Das Verwaltungsgericht entscheidet, dass die Klägerin durch Mobbing am Arbeitsplatz in ihrer Persönlichkeit verletzt wurde. Die Stadt Zürich muss ihr eine Genugtuung von 6'000 Franken bezahlen. Alle andern Forderungen weist es ab.

Verwaltungsgericht Zürich, PB.2004.00085 (vgl. Entscheiddatenbank Verwaltungsgericht Zürich)
17.08.2006
Der Bezirksrat heisst Rekurs teilweise gut
Die Klägerin stellt beim Bezirksrat das Begehren, dass ihr bis zur Aufnahme einer neuen Stelle der volle Lohn und danach allenfalls eine bestehende Lohndifferenz zu bezahlen sei. Sie verlangt wegen missbräuchlicher Kündigung eine Entschädigung von sechs Monatslöhnen. Ausserdem soll ihr ein Pensionsguthaben von 8400 Franken ausbezahlt werden. Die Stadt lehnt den Rekurs mit der Begründung ab, die Kündigung sei nach den Richtlinien im Personalrecht wegen Invalidisierung erfolgt. Die Stadt habe bei der Lohnfortzahlung das Maximum ausgeschöpft. Ein Härtefall, der eine Weiterbeschäftigung gerechtfertigt hätte, bestehe nicht.

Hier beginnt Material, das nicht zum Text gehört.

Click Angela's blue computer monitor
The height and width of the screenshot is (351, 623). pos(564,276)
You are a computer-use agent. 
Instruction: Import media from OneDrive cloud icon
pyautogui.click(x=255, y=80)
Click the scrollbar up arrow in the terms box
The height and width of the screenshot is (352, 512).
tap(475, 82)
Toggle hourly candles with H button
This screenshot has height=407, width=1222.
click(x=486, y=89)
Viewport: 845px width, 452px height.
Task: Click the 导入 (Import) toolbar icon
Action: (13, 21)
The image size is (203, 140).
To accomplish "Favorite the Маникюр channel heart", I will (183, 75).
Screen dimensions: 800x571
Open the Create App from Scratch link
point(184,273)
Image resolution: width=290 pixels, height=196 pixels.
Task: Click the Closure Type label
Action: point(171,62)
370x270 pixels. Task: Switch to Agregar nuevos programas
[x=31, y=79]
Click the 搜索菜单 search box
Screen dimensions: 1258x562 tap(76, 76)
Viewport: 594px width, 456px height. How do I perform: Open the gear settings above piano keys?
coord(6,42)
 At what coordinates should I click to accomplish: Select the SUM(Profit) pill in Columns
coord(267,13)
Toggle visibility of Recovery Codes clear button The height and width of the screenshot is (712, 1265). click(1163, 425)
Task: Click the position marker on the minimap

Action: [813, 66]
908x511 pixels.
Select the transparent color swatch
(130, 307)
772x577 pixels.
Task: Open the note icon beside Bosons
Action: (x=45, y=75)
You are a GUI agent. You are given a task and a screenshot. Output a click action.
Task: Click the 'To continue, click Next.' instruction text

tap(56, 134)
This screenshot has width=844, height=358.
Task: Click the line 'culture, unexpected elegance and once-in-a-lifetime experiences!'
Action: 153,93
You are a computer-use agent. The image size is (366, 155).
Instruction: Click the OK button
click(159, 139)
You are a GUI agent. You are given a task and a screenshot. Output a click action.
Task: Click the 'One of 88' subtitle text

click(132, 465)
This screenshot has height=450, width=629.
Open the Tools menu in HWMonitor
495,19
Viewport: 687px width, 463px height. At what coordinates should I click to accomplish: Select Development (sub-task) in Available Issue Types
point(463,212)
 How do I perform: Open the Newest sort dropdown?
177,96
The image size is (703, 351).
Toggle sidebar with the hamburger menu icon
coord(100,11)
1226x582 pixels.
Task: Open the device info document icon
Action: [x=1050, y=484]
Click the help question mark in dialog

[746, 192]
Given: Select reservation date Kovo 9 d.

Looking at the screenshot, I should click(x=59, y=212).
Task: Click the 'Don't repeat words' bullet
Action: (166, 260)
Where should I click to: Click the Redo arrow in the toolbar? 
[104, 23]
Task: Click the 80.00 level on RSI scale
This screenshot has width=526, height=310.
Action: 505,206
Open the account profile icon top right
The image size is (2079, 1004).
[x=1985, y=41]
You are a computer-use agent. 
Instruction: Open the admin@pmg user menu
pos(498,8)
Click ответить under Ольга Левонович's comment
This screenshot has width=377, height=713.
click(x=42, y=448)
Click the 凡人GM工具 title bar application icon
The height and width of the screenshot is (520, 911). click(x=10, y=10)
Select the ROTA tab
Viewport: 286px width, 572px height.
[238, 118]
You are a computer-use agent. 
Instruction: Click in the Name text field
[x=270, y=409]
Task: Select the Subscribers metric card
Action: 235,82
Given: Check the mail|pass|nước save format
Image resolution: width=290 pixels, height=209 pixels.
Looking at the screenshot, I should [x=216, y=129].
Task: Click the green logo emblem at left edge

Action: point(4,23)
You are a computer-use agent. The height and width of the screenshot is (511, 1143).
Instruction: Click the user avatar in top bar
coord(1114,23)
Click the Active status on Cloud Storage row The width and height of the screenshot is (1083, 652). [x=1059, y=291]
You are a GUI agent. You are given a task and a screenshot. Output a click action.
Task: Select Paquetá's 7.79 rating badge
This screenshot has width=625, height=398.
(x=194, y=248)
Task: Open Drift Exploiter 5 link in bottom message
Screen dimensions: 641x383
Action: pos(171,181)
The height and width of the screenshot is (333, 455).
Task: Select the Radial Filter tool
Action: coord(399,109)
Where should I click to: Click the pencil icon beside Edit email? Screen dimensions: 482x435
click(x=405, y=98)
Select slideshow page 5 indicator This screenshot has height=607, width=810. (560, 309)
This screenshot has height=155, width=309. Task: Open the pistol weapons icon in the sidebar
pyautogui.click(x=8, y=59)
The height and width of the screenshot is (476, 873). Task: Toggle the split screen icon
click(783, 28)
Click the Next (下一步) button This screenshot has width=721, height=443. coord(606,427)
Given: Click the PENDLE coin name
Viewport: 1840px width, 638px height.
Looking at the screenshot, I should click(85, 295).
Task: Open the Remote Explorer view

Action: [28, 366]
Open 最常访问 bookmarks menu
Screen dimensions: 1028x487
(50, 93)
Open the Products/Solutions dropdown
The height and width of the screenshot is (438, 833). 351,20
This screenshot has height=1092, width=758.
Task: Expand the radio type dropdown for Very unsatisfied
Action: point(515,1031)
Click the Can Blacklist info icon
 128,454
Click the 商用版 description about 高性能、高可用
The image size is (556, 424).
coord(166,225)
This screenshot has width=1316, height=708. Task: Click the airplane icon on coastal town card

Der Bezirksrat geht nur auf die ersten beiden Forderungen ein. Er hält fest, dass das Vorgehen der Stadt bei der Kündigung missbräuchlich gewesen sei. Die Tatsache, dass die Klägerin wieder an ihre alte Arbeitsstelle zurückversetzt wurde, wo sie mit dem Belästiger zusammenarbeiten musste und ausgegrenzt wurde, habe zu ihrer Erkrankung geführt. Die Stadt sei ihrer Fürsorgepflicht nicht nachgekommen und habe durch ihr Verhalten die Erkrankung der Klägerin mitverschuldet. Sie habe ihr danach zu Unrecht verweigert, ihr bis zur möglichen Reintegration den Lohn weiter zu bezahlen bzw. die dafür im Personalrecht vorgesehene Härteklausel anzuwenden. Der Klägerin sei gar keine Zeit für eine Reintegration gegeben worden und ihre Entlassung sei deshalb missbräuchlich. Anderseits habe die Klägerin in ihrem Begehren an den Bezirksrat klar signalisiert, dass sie nicht an die alte Stelle zurückkehren wolle. Deshalb seien die Voraussetzungen für eine weitere Lohnfortzahlung nach der Entlassung nicht gegeben. Der Bezirksrat entscheidet aber, dass die Klägerin eine Entschädigung von drei Monatslöhnen wegen missbräuchlicher Kündigung erhält. Eine Parteientschädigung wird nicht zugesprochen, weil beide Parteien in gleichem Masse Recht erhalten.

Die Stadt Zürich muss der Klägerin eine Entschädigung von drei Monatslöhnen wegen missbräuchlicher Kündigung bezahlen. Ihr Hauptbegehren nach Lohnfortzahlung bis zur Aufnahme einer neuen Arbeitsstelle weist der Bezirksrat ab.